> _What you need to do_
Leave the pictures out, and transcribe the material below exactly from the line with "Screen dimensions: 799x572" to the line with "Click the layer", both lines included.

Material to process: Begin

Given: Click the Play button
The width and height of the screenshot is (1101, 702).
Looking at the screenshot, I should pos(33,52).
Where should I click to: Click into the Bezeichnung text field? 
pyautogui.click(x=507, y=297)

Material to process: End
Material to process: Begin

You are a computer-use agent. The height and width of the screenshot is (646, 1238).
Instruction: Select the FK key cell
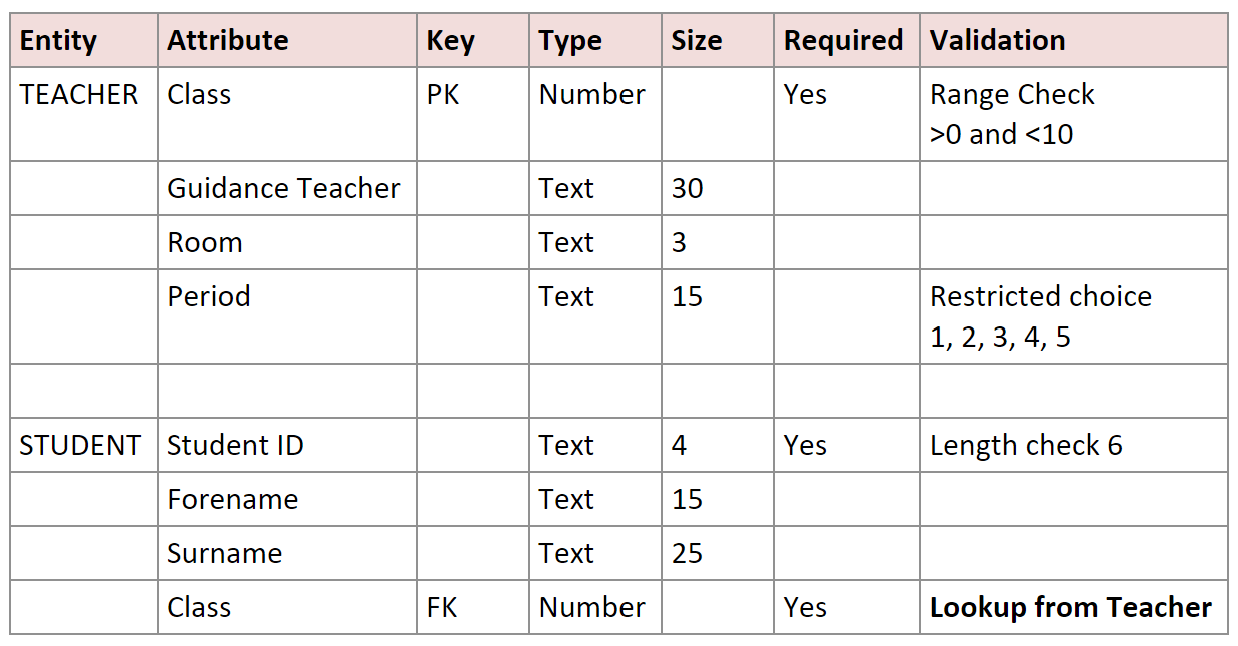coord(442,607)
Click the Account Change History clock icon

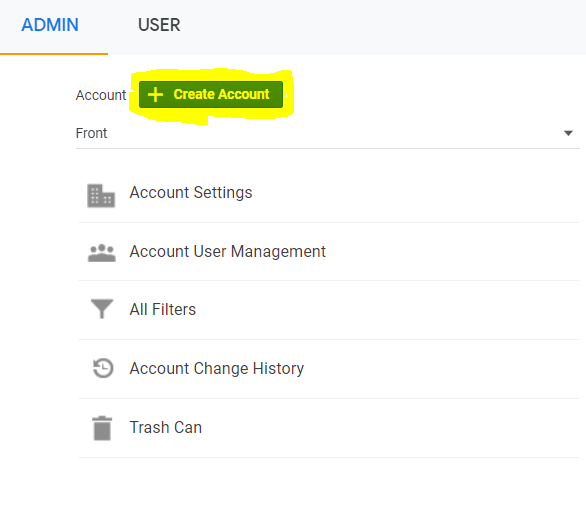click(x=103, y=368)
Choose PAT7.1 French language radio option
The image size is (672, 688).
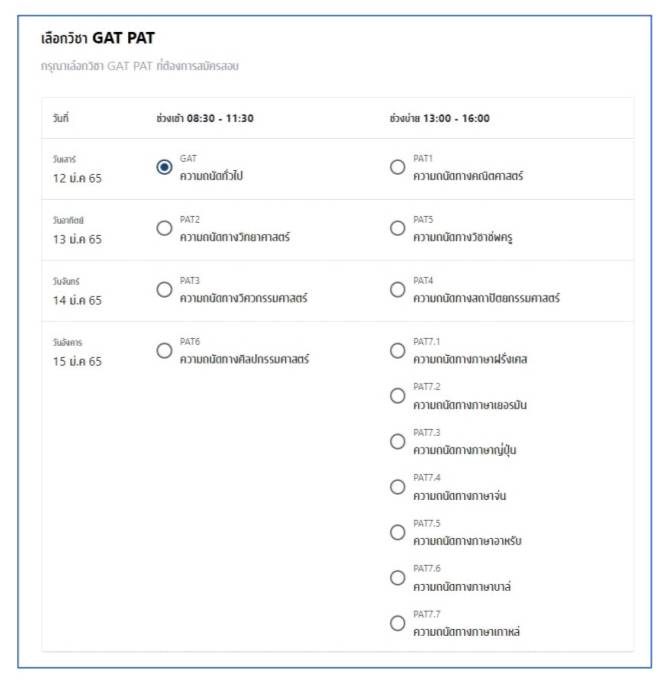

Material to process: End
Material to process: Begin

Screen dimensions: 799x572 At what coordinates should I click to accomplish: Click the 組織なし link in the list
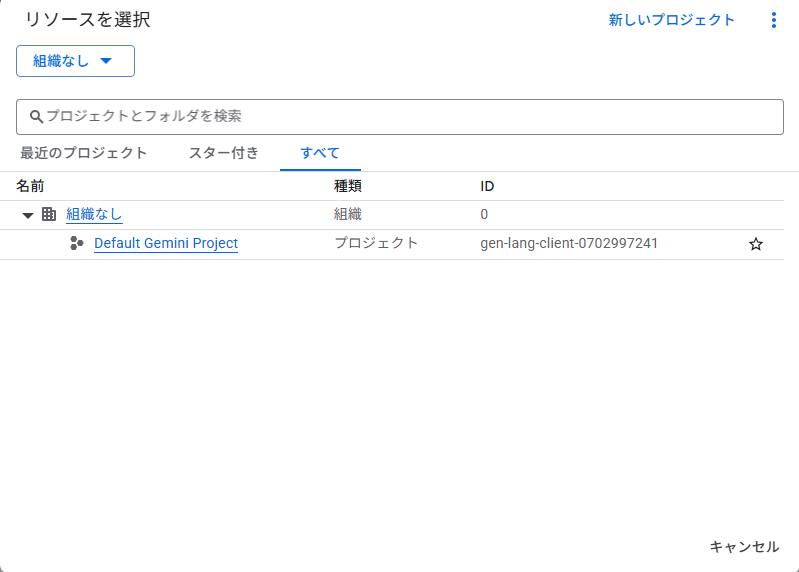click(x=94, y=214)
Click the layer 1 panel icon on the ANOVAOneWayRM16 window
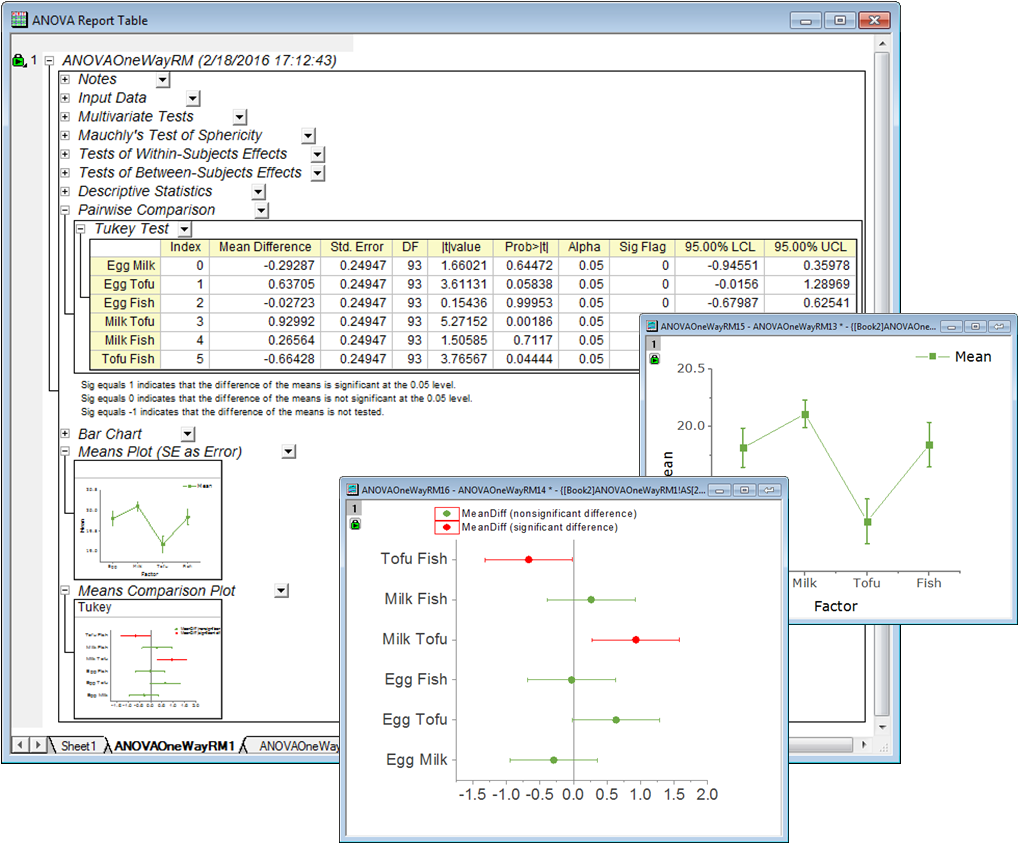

Material to process: End

> _Response area_
Screen dimensions: 799x572 At what coordinates should I click to accomplish: Click the 組織なし link in the list
click(x=94, y=214)
Click the layer 1 panel icon on the ANOVAOneWayRM16 window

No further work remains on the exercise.